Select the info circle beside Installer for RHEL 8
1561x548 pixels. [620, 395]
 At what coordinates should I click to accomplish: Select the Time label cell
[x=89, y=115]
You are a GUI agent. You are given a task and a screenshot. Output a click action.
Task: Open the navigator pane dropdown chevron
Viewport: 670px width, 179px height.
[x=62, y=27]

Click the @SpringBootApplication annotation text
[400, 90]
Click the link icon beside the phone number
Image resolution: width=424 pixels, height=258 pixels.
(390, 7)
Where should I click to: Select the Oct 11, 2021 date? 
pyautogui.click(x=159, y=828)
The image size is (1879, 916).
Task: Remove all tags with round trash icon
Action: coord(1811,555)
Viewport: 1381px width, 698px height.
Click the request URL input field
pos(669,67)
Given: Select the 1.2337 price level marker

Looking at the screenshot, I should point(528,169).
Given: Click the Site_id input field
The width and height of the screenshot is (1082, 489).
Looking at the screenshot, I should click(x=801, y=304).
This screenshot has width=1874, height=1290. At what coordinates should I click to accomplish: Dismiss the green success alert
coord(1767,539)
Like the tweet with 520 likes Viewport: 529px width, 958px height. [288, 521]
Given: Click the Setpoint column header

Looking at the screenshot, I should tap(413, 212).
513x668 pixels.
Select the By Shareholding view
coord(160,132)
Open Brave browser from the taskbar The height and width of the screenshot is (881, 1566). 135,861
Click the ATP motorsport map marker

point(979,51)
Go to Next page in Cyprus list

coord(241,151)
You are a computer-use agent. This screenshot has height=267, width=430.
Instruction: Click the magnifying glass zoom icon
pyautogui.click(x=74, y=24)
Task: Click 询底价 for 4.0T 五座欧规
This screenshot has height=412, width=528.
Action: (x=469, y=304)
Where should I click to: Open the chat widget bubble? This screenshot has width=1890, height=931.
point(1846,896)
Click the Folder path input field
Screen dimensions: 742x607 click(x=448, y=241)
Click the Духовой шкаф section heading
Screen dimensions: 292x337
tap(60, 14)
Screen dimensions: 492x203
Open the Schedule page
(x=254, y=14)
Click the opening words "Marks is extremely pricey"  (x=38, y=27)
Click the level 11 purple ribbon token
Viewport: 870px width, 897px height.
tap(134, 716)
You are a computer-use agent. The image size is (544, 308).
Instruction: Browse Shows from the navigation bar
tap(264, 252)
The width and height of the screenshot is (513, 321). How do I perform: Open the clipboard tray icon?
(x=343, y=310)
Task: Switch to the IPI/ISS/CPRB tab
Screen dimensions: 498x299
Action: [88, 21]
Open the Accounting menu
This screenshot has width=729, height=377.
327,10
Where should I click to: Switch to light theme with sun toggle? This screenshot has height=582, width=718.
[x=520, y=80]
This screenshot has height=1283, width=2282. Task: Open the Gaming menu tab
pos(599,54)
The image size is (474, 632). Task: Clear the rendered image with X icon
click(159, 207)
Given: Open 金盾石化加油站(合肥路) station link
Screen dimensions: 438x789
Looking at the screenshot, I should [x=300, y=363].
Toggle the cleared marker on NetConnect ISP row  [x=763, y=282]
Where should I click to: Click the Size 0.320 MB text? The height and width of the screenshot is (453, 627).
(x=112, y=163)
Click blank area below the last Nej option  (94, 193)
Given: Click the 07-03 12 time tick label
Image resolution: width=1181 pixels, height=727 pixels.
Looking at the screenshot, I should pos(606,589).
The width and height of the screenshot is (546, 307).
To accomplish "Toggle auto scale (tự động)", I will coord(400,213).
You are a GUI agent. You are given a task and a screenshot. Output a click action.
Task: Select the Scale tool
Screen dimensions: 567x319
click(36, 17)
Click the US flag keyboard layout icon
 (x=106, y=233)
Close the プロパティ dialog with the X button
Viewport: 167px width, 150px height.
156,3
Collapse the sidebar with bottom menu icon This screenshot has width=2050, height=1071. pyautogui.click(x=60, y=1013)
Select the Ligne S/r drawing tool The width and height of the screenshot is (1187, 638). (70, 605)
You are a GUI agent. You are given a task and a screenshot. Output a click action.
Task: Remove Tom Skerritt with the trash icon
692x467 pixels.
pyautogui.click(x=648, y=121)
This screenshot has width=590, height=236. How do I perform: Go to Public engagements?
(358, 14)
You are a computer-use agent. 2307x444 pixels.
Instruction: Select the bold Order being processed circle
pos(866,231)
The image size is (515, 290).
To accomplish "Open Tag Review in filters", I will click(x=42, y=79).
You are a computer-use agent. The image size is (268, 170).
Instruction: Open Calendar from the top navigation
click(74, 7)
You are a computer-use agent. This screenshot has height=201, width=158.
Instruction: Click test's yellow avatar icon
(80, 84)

• _Written instruction_
Write out the lines above exactly as they appear.

• _Correct response_
Select the info circle beside Installer for RHEL 8
1561x548 pixels. [620, 395]
 At what coordinates should I click to accomplish: Select the Time label cell
[x=89, y=115]
You are a GUI agent. You are given a task and a screenshot. Output a click action.
Task: Open the navigator pane dropdown chevron
Viewport: 670px width, 179px height.
[x=62, y=27]

Click the @SpringBootApplication annotation text
[400, 90]
Click the link icon beside the phone number
Image resolution: width=424 pixels, height=258 pixels.
(390, 7)
Where should I click to: Select the Oct 11, 2021 date? 
pyautogui.click(x=159, y=828)
The image size is (1879, 916).
Task: Remove all tags with round trash icon
Action: coord(1811,555)
Viewport: 1381px width, 698px height.
Click the request URL input field
pos(669,67)
Given: Select the 1.2337 price level marker

Looking at the screenshot, I should point(528,169).
Given: Click the Site_id input field
The width and height of the screenshot is (1082, 489).
Looking at the screenshot, I should click(x=801, y=304).
This screenshot has width=1874, height=1290. At what coordinates should I click to accomplish: Dismiss the green success alert
coord(1767,539)
Like the tweet with 520 likes Viewport: 529px width, 958px height. [288, 521]
Given: Click the Setpoint column header

Looking at the screenshot, I should tap(413, 212).
513x668 pixels.
Select the By Shareholding view
coord(160,132)
Open Brave browser from the taskbar The height and width of the screenshot is (881, 1566). 135,861
Click the ATP motorsport map marker

point(979,51)
Go to Next page in Cyprus list

coord(241,151)
You are a computer-use agent. This screenshot has height=267, width=430.
Instruction: Click the magnifying glass zoom icon
pyautogui.click(x=74, y=24)
Task: Click 询底价 for 4.0T 五座欧规
This screenshot has height=412, width=528.
Action: (x=469, y=304)
Where should I click to: Open the chat widget bubble? This screenshot has width=1890, height=931.
point(1846,896)
Click the Folder path input field
Screen dimensions: 742x607 click(x=448, y=241)
Click the Духовой шкаф section heading
Screen dimensions: 292x337
tap(60, 14)
Screen dimensions: 492x203
Open the Schedule page
(x=254, y=14)
Click the opening words "Marks is extremely pricey"  (x=38, y=27)
Click the level 11 purple ribbon token
Viewport: 870px width, 897px height.
tap(134, 716)
You are a computer-use agent. The image size is (544, 308).
Instruction: Browse Shows from the navigation bar
tap(264, 252)
The width and height of the screenshot is (513, 321). How do I perform: Open the clipboard tray icon?
(x=343, y=310)
Task: Switch to the IPI/ISS/CPRB tab
Screen dimensions: 498x299
Action: [88, 21]
Open the Accounting menu
This screenshot has width=729, height=377.
327,10
Where should I click to: Switch to light theme with sun toggle? This screenshot has height=582, width=718.
[x=520, y=80]
This screenshot has height=1283, width=2282. Task: Open the Gaming menu tab
pos(599,54)
The image size is (474, 632). Task: Clear the rendered image with X icon
click(159, 207)
Given: Open 金盾石化加油站(合肥路) station link
Screen dimensions: 438x789
Looking at the screenshot, I should [x=300, y=363].
Toggle the cleared marker on NetConnect ISP row  [x=763, y=282]
Where should I click to: Click the Size 0.320 MB text? The height and width of the screenshot is (453, 627).
(x=112, y=163)
Click blank area below the last Nej option  (94, 193)
Given: Click the 07-03 12 time tick label
Image resolution: width=1181 pixels, height=727 pixels.
Looking at the screenshot, I should pos(606,589).
The width and height of the screenshot is (546, 307).
To accomplish "Toggle auto scale (tự động)", I will coord(400,213).
You are a GUI agent. You are given a task and a screenshot. Output a click action.
Task: Select the Scale tool
Screen dimensions: 567x319
click(36, 17)
Click the US flag keyboard layout icon
 (x=106, y=233)
Close the プロパティ dialog with the X button
Viewport: 167px width, 150px height.
156,3
Collapse the sidebar with bottom menu icon This screenshot has width=2050, height=1071. pyautogui.click(x=60, y=1013)
Select the Ligne S/r drawing tool The width and height of the screenshot is (1187, 638). (70, 605)
You are a GUI agent. You are given a task and a screenshot. Output a click action.
Task: Remove Tom Skerritt with the trash icon
692x467 pixels.
pyautogui.click(x=648, y=121)
This screenshot has width=590, height=236. How do I perform: Go to Public engagements?
(358, 14)
You are a computer-use agent. 2307x444 pixels.
Instruction: Select the bold Order being processed circle
pos(866,231)
The image size is (515, 290).
To accomplish "Open Tag Review in filters", I will click(x=42, y=79).
You are a computer-use agent. The image size is (268, 170).
Instruction: Open Calendar from the top navigation
click(74, 7)
You are a computer-use agent. This screenshot has height=201, width=158.
Instruction: Click test's yellow avatar icon
(80, 84)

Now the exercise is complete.